Solo and Small Medical Practice Essentials – Part Three

This is third in a series of OIG compliance guidelines for individual and small medical practices. Compliance plans help reduce the possibility that a medical practice will be investigated for charged for improper billing to federal agencies, violations of various federal laws such as self-referral laws and the Anti-Kickback Statute, and other laws.

Enforcing Disciplinary Standards through Well-Publicized Guidelines

While many employees will report violations of federal healthcare program laws because they just want to do a good job, the OIG recognizes that many employees feel uncomfortable disclosing wrongs or possible violations committed by their co-workers. An effective OIG compliance plan for individual and small medical practices does require the inclusion of enforcement and disciplinary procedures for non-compliance with the regulatory compliance program.

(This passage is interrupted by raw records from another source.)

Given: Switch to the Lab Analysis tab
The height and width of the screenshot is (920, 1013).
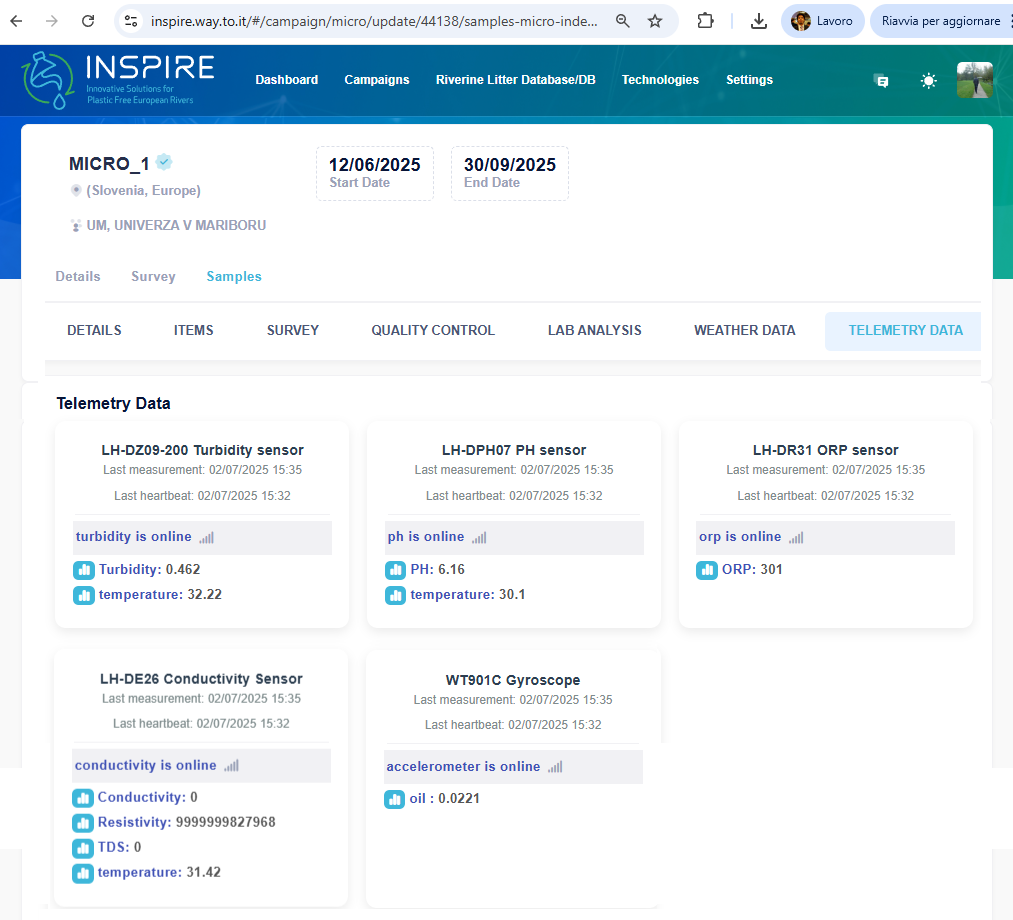Looking at the screenshot, I should [594, 331].
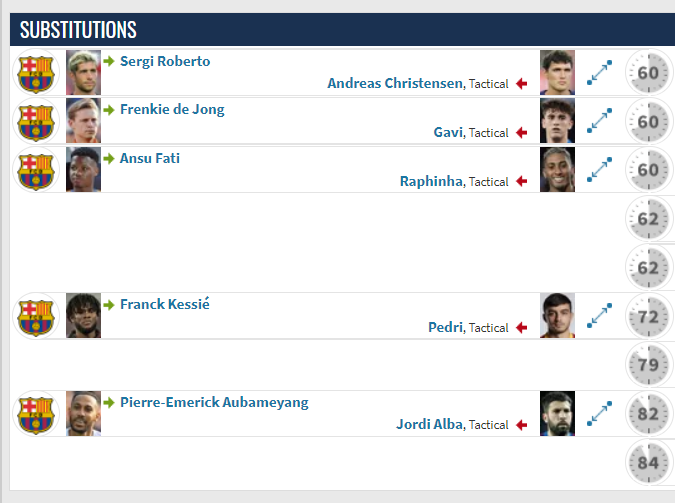This screenshot has width=675, height=503.
Task: Open Sergi Roberto's player link
Action: click(165, 62)
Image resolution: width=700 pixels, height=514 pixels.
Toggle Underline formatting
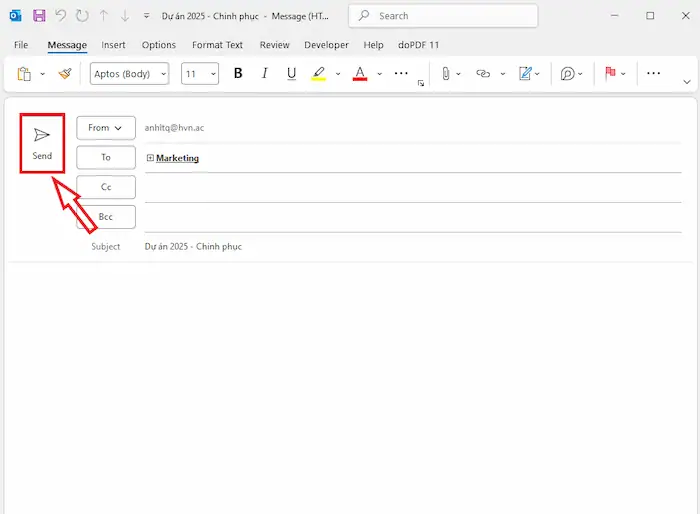click(x=291, y=73)
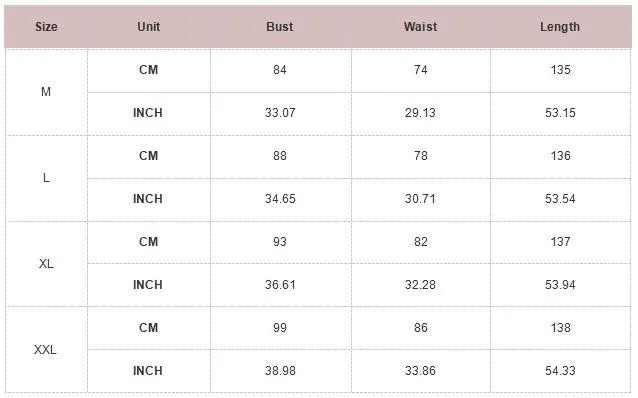Click the INCH unit cell for M
The width and height of the screenshot is (638, 398).
click(148, 113)
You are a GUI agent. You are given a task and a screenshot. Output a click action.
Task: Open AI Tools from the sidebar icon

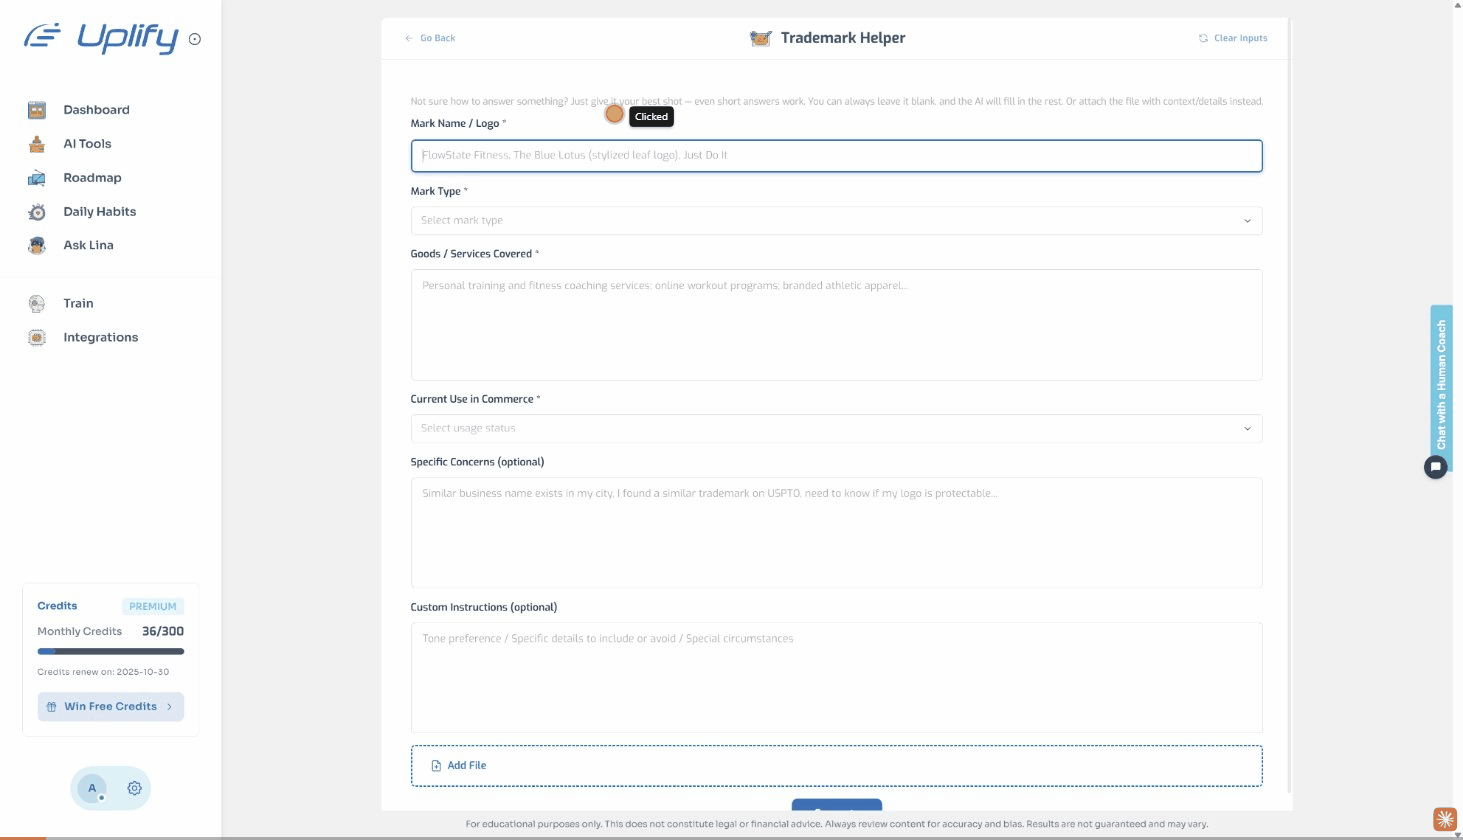click(37, 144)
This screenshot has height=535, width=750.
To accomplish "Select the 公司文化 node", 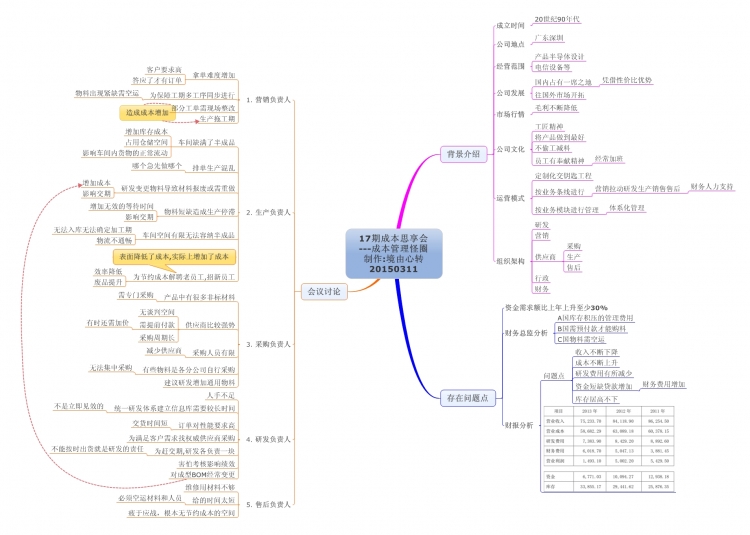I will click(511, 149).

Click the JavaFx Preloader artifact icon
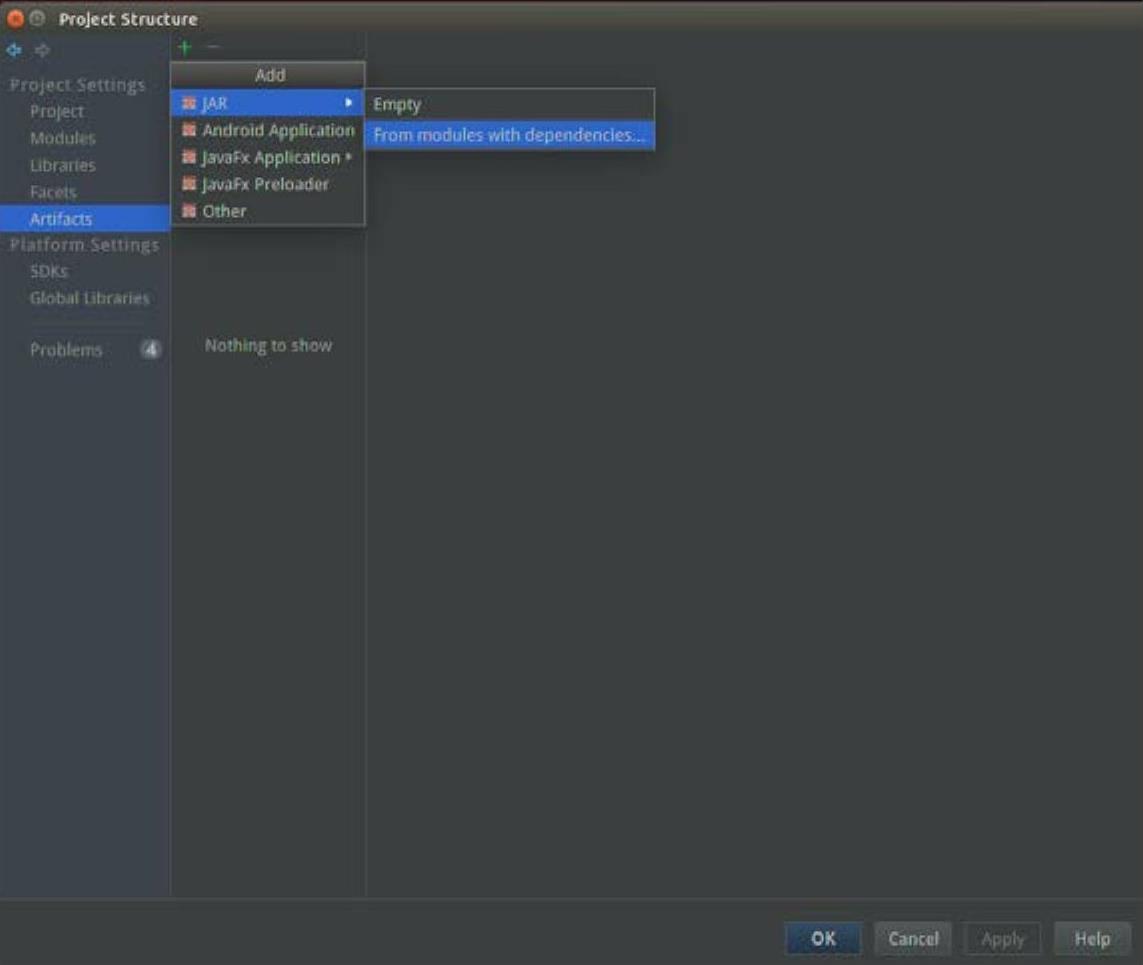pos(189,184)

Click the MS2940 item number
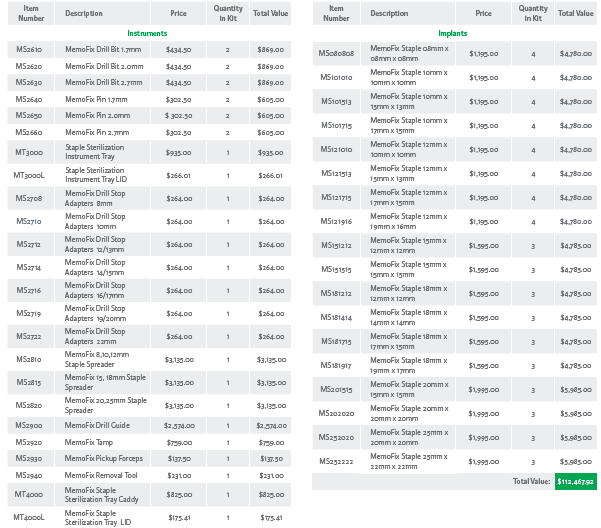pos(29,475)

The Office of Inspector General recommends that the enforcement/disciplinary procedures be consistent and appropriate for the violation committed. The compliance program should “be flexible enough to account for mitigating or aggravating circumstances” but also understand that some employees and workers may need to be terminated from the practice.

It should be clear that sanctions apply not just to the people who commit any federal healthcare program violations but sanctions also apply to anyone who doesn’t make the proper effort to detect violations and report them to the compliance officer.

In general, disciplinary actions can include:

  • Verbal warnings
  • Written reprimands
  • Probation
  • Demotion
  • Temporary suspension
  • Being fired from the payment

Penalties can also include being required to pay back or provide restitution for any damages and the possible referral of any violations to local or federal law enforcement agencies.

The possible sanctions should be set forth in any training and compliance manuals.

When sanctions need to be communicated to an employee or worker, the communication and reasons for non-compliance should be documented including:

  • When the non-compliance took place
  • Who reported the non-compliance
  • Who was responsible for taking action?
  • What follow-up disciplinary action was taken

Assessing a Voluntary Compliance Program

Compliance standards for a small practice should be an active daily part of the medical practice. They should be part of the medical practice’s culture to achieve the best results. In medical terms, an effective voluntary compliance program is a type of preventive medicine. Many programs, once implemented, shouldn’t take a lot of time away from the daily practice of medicine. The OIG states that many of its suggestions have already been adopted by individual and small medical practices.

Other risk areas

Some risks for federal investigations and complaints depend on the nature of the medical practice and the geographical location of the practice. If these risks apply to your practice, after review and discussion with your healthcare small medical practice compliance lawyer, then the procedures for handling them should be added to the standards part of the compliance plan. The OIG identifies the following additional risks:

  • Reasonable and Necessary Services. Physicians need to understand that what is considered a “reasonable and necessary” service can vary depending on “local medical review policies (LMRPs) among carriers.” Physicians must apply their local LMRP when billing to Medicare – aside from the submission of properly coded claims that are submitted to Medicare “solely for the purpose of obtaining a written denial” The individual or small medical practice should request the applicable LMRPs for their practice and then incorporate the LMRP into their compliance standards.
  • Advanced Beneficiary Notices. Medical practices should explain to their patients when their service or treatment may not be covered by Medicare. This way the patient can make an informed decision about whether to receive the service/treatment and pay through other means than billing Medicare. The ABN informs the patient that Medicare coverage may be denied or uncertain and indicates that the patient agrees to pay the portion of the bill that Medicare does not pay. The patient should have a reasonable idea why Medicare may not pay the bill. ABNs should:
    • Be in writing
    • Indicate the service or treatment that may not be covered
    • State why the doctor believes the service or treatment may not be covered
    • Signed by the patient – indicating his/her informed understanding that the patient will be responsible for the unpaid bills.
  • The OIG guidelines for ABNS for small practices. The OIG also suggests physicians to pay careful attention to diagnostic tests. The medical practice should:
    • Analyze if the test is covered under national coverage rules
    • Analyze if the test is covered under LMRP rules (the doctor’s local carrier should help provider an answer)
    • Review which tests are only covered for certain diagnoses.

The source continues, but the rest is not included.